**Extracted entries:**
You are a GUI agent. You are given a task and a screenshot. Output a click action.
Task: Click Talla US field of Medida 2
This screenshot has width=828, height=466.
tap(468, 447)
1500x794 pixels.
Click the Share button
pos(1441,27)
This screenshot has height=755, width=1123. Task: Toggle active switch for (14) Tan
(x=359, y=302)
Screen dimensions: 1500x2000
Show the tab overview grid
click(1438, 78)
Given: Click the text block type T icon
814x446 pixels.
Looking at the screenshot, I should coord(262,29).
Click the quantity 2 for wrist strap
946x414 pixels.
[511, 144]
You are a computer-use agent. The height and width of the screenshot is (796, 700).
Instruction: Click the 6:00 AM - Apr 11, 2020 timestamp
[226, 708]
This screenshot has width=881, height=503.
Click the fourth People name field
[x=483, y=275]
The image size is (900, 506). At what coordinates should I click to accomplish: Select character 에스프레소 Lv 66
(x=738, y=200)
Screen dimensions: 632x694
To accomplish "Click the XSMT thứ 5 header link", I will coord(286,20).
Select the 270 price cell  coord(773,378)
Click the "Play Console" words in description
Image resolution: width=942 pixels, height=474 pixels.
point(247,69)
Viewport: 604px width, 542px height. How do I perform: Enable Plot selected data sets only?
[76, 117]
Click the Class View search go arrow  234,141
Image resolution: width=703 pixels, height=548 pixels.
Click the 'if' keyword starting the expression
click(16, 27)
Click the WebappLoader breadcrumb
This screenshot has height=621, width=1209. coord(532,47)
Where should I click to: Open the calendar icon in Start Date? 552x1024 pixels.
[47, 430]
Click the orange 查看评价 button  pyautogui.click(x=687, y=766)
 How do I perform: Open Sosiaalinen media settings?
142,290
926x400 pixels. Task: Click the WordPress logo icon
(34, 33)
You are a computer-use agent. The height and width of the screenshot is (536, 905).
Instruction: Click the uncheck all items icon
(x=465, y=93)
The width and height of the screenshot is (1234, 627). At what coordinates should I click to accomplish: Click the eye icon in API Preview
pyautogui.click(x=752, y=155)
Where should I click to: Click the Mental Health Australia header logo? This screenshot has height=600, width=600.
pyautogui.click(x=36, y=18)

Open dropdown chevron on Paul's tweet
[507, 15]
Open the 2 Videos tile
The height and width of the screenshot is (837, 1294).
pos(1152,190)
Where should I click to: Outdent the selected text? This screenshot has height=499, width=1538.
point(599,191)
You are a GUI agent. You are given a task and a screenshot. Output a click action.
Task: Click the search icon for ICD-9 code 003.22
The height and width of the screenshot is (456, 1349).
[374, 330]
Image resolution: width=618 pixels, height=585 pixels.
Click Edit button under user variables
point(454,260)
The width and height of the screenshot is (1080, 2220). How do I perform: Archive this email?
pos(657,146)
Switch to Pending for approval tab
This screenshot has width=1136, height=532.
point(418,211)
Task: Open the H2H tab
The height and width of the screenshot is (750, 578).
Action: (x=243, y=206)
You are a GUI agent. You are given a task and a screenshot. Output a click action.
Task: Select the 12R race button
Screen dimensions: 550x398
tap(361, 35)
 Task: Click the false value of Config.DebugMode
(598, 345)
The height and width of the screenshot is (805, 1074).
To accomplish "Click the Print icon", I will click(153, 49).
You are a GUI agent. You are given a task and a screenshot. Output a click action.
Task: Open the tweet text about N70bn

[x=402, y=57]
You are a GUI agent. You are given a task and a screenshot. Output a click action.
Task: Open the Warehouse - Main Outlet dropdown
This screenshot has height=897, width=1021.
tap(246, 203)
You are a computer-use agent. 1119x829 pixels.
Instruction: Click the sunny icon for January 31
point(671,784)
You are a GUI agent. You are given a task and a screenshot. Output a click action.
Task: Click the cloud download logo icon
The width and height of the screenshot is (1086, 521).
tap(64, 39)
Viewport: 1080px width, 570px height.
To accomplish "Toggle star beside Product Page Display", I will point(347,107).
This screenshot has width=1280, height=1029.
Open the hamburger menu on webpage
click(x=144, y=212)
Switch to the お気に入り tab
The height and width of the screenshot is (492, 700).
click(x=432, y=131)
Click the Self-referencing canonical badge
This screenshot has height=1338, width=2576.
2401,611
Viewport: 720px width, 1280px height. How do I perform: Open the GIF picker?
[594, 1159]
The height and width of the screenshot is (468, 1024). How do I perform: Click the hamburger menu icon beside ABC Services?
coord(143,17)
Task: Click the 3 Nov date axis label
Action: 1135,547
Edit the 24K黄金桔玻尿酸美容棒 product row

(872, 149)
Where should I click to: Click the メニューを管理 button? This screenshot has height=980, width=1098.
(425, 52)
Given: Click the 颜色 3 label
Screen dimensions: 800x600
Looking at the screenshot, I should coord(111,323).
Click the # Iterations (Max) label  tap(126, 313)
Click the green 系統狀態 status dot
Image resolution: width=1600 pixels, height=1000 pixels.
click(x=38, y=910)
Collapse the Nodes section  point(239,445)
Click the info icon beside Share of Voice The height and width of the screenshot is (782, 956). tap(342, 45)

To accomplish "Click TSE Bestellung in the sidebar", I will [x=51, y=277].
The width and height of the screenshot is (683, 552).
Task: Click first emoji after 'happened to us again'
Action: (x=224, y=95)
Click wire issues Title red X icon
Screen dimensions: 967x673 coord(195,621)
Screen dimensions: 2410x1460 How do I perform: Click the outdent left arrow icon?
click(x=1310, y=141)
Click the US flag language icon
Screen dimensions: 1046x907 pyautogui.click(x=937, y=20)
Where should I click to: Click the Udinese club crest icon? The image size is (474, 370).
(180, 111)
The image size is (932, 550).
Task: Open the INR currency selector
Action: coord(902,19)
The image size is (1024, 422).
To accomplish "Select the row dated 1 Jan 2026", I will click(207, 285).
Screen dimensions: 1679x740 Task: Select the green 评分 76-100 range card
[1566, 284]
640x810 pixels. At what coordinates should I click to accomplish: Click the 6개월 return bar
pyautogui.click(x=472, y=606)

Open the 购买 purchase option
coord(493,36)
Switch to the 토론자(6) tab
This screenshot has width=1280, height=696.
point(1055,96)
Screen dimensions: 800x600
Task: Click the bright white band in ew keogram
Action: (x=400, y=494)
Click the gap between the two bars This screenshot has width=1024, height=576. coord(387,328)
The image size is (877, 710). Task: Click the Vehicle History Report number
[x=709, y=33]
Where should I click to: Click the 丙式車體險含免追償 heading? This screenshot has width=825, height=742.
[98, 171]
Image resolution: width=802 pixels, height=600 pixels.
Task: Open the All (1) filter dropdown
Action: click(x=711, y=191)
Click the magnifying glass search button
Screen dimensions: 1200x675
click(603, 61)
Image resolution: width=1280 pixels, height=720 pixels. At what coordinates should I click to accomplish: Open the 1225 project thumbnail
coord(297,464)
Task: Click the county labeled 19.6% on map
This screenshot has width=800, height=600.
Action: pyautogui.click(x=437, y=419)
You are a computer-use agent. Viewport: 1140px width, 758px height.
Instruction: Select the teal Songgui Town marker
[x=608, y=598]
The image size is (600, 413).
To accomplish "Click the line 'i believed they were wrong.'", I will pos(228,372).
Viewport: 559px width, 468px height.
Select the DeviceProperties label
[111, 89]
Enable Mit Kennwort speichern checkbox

**Work item:** Taking the listing above as the source, transcribe only the lines starting at the line with "Task: Click the false" and going through the line with "Viewport: 1080px width, 570px height.", unaltered and with both ends included.

**Answer box:**
 Task: Click the false value of Config.DebugMode
(598, 345)
The height and width of the screenshot is (805, 1074).
To accomplish "Click the Print icon", I will click(153, 49).
You are a GUI agent. You are given a task and a screenshot. Output a click action.
Task: Open the tweet text about N70bn

[x=402, y=57]
You are a GUI agent. You are given a task and a screenshot. Output a click action.
Task: Open the Warehouse - Main Outlet dropdown
This screenshot has height=897, width=1021.
tap(246, 203)
You are a computer-use agent. 1119x829 pixels.
Instruction: Click the sunny icon for January 31
point(671,784)
You are a GUI agent. You are given a task and a screenshot. Output a click action.
Task: Click the cloud download logo icon
The width and height of the screenshot is (1086, 521).
tap(64, 39)
Viewport: 1080px width, 570px height.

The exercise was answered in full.